## Required actions
1) Do the following statements agree with the Grasim quarterly results excerpt? Answer yes or no for each, quoting the deciding words of the excerpt. (a) Standalone revenues rose 14.8% year over year in 1QFY16. (b) Operating margins narrowed in 1QFY16 compared with 1QFY15. (c) Other income grew during the quarter.
2) According to the Grasim quarterly results excerpt, what was the effective tax rate in 1QFY16?
3) Please write a continuation of the Grasim quarterly results excerpt, picking up right after its final line.

## Excerpt provided
################

Grasim: Higher volumes, lower input costs aid EBITDA
Aug 11, 2015

Grasim Industries has announced its financial results for the quarter ended June 2015. During the quarter, while the company's standalone sales increased by 14.8% YoY, net profit growth remained flat. Here is our analysis of the results:

Performance summary
  • Standalone revenues increase by 14.8% YoY during 1QFY16 driven by higher volume growth in the VSF and chemical segment.
  • Operating profits increase by 53.7% YoY; operating margins expand from 8.8% in 1QFY15 to 11.8% in 1QFY16.
  • Lower other income and higher non-operating expenses result in flat bottomline growth during the quarter.

Financial Performance Snapshot
(Rs m) 1QFY15 1QFY16 Change
Net sales 14,243 16,347 14.8%
Expenditure 12,987 14,416 11.0%
Operating profit (EBITDA) 1,257 1,931 53.7%
EBITDA margin 8.8% 11.8%  
Other income 703 444 -36.8%
Depreciation 529 787 48.8%
Finance costs 56 137 144.1%
Profit before tax & exceptional items 1,374 1,451 5.6%
Exceptional gain/ (loss)  -    -    
Profit before tax 1,374 1,451 5.6%
Tax 316 393 24.5%
Effective tax rate 23.0% 27.1%  
Profit after tax 1,058 1,058 -0.1%
Net margin 7.4% 6.5%  
No of shares (m) 91.8 91.9  
Diluted EPS (Rs)*   57.7  
P/E (times)*   66.0  
*trailing twelve month earnings

What has driven performance in 1QFY16?

################

## Material

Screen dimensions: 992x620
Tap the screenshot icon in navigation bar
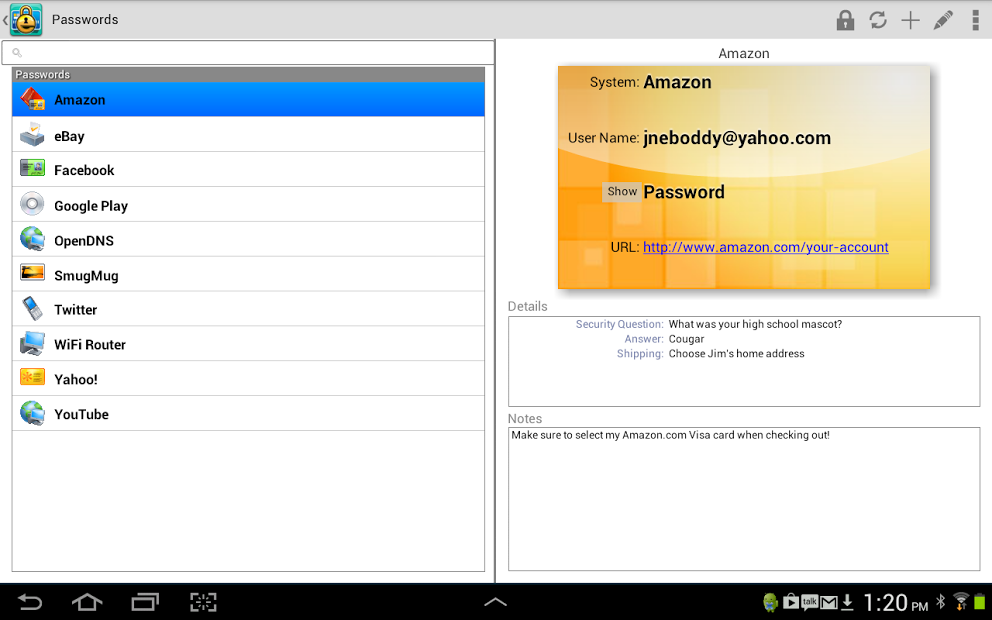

################

## Set of answers
1)
(a) Yes: "Standalone revenues increase by 14.8% YoY during 1QFY16"
(b) No: "operating margins expand from 8.8% in 1QFY15 to 11.8% in 1QFY16"
(c) No: "Other income 703 444 -36.8%"

2) 27.1%.

3)
  • Grasim's standalone topline witnessed a rise of 14.8% YoY during the quarter ended June 2015. Viscose Staple Fibre (VSF) sales volumes were higher by 19% YoY at 102,737 metric tonnes during the quarter as compared to 86,389 metric tonnes during the corresponding quarter of the previous financial year. However, the rise in the segment revenue (14.6% YoY) was lower than the volume growth as VSF realizations remained lower on a YoY basis. The chemical business reported 17.1% YoY increase in sales as Epoxy volumes nearly doubled during the quarter. Caustic soda sales volumes remained flat at about 98,000 tonnes.

  • During the quarter, operating profits increased by 53.7% YoY owing to lower Raw Materials costs and Power & Fuel expenses. Operating profit margins expanded from 8.8% in 1QFY15 to 11.8% in 1QFY16.

    Operating Cost Break-up
    (Rs m) 1QFY15 1QFY16 Change
    Raw materials consumed 8,536 8,497  
    Purchase of stock-in-trade 12 36  
    Change in inventory (266) 541  
    Total raw materials cost 8,282 9,073 9.6%
    % of net sales 58.1% 55.5%  
    Employee expenses 1,082 1,225 13.2%
    % of net sales 7.6% 7.5%  
    Power & fuel cost 2,429 2,474 1.8%
    % of net sales 17.1% 15.1%  
    Freight & handling expenses 218 340 55.7%
    % of net sales 1.5% 2.1%  
    Other expenses 975 1,305 33.8%
    % of net sales 6.8% 8.0%  
    Total operating expenditure 12,987 14,416 11.0%
    % of net sales 91.2% 88.2%  

  • While other income declined by 36.8% YoY, depreciation and interest expenses shot up by 48.8% YoY and 144.1% YoY. The effective tax rate was also higher on a YoY basis.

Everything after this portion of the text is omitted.